### Work item
Leave the images aside and output every entry exactly.

Supplied data Start Marker

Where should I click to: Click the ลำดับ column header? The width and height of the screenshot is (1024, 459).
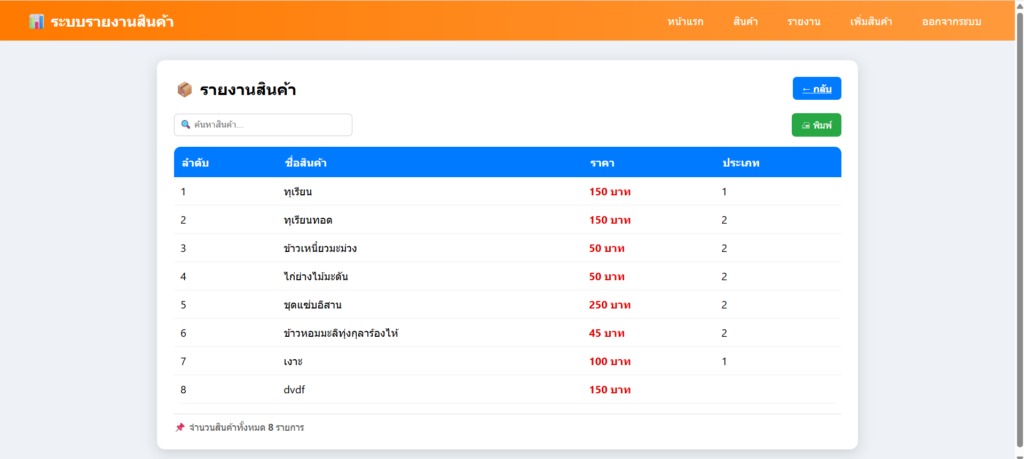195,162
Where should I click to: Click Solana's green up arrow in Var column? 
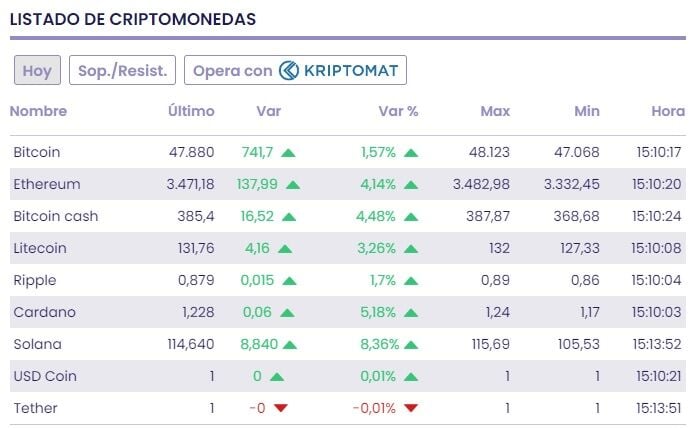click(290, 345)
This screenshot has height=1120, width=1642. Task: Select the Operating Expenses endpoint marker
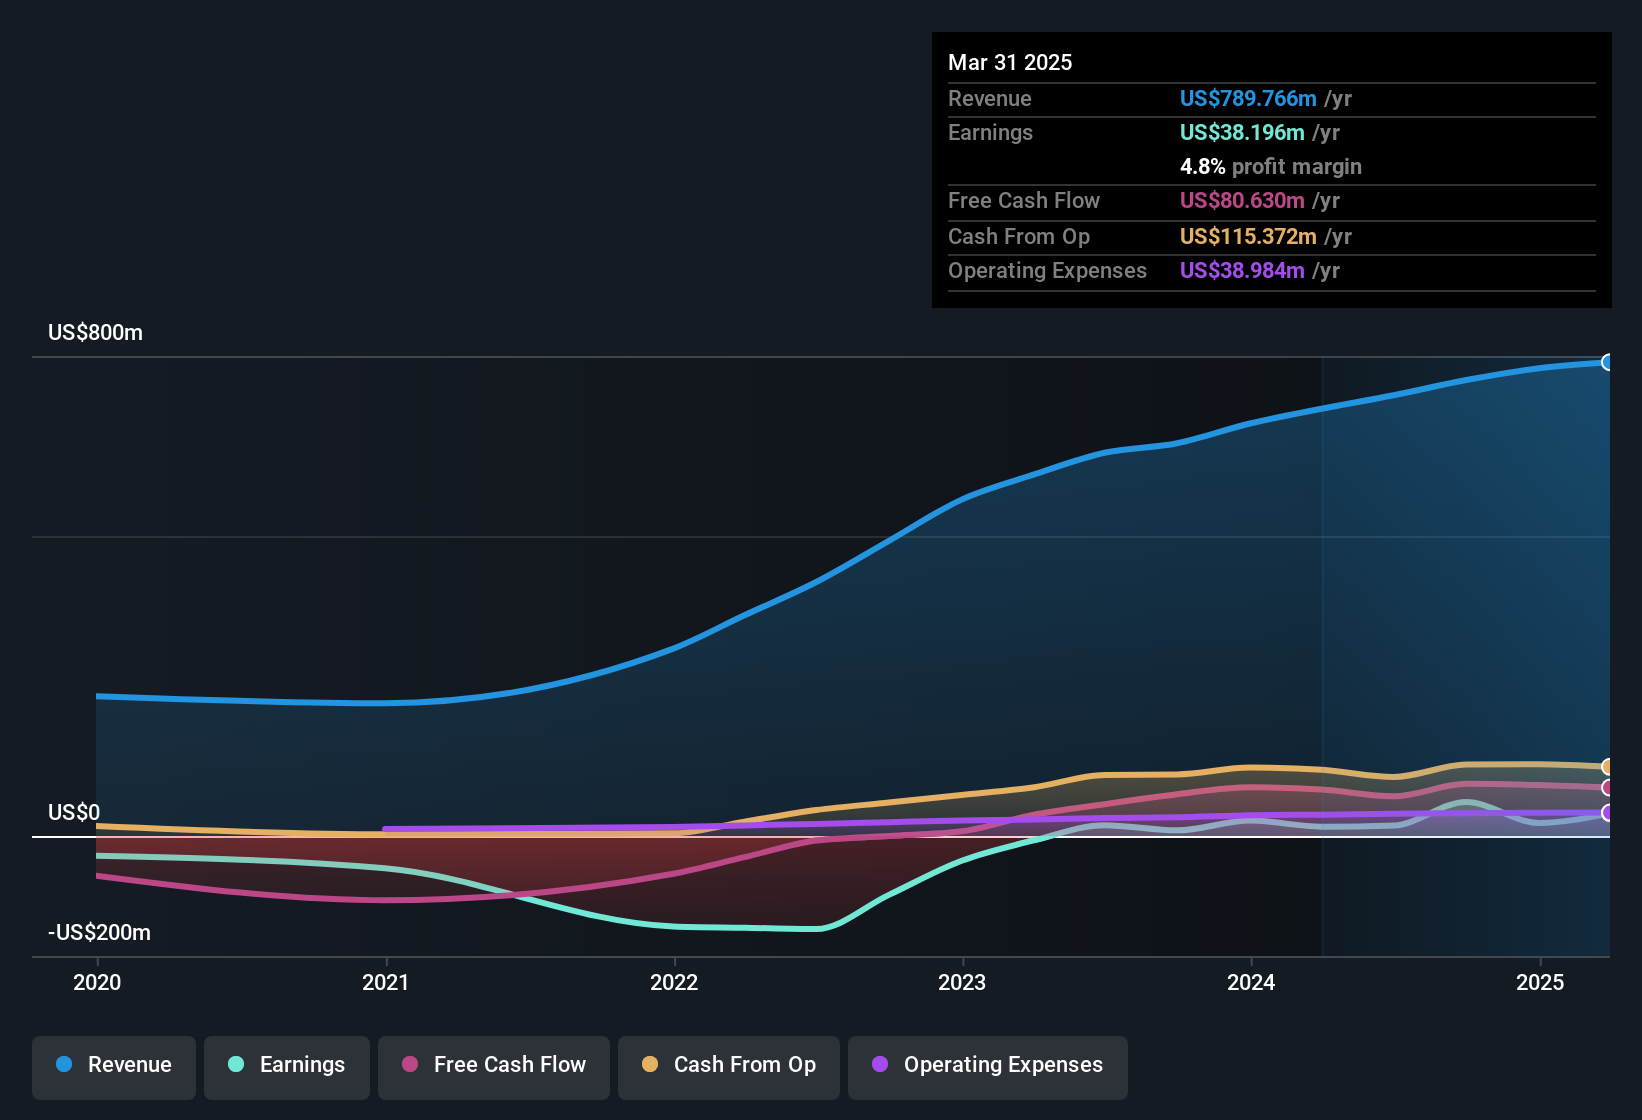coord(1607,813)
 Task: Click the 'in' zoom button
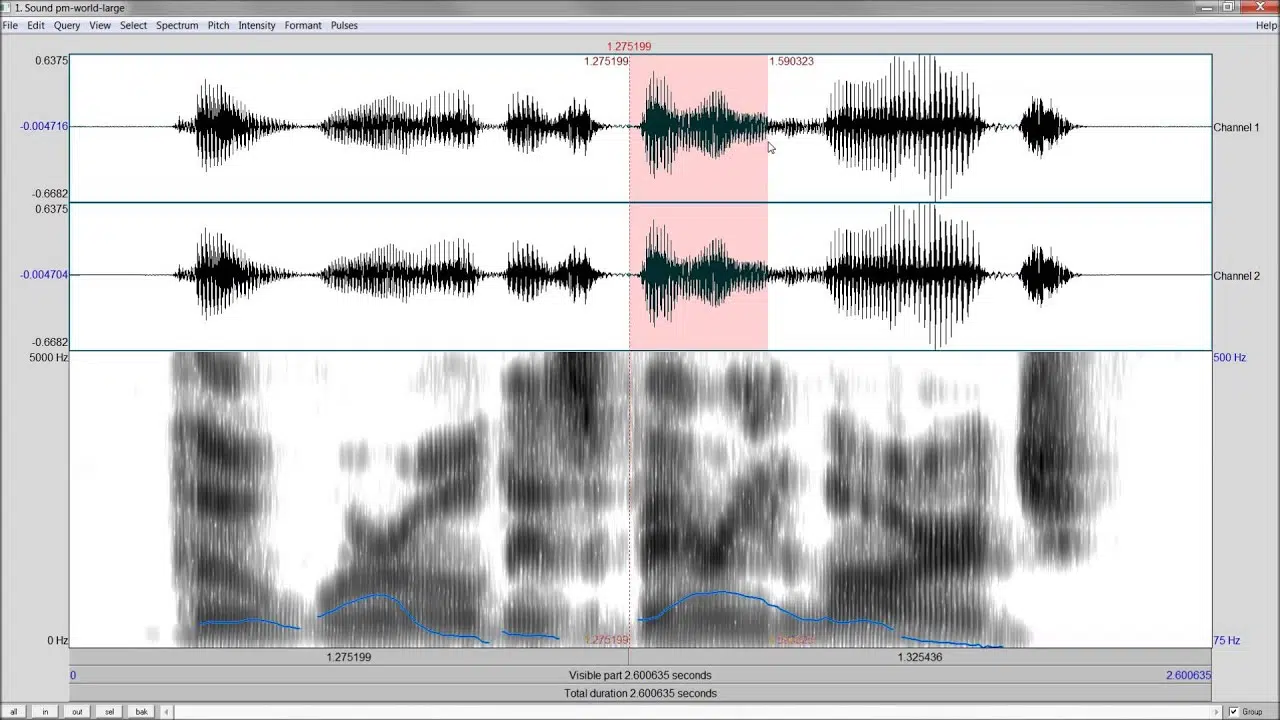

Supplied data End Marker

### Written answer
Where should I click to: Click the ลำดับ column header? The width and height of the screenshot is (1024, 459).
195,162
Where should I click to: Click Solana's green up arrow in Var column? 
click(290, 345)
This screenshot has height=1120, width=1642. Task: Select the Operating Expenses endpoint marker
coord(1607,813)
 Task: Click the 'in' zoom button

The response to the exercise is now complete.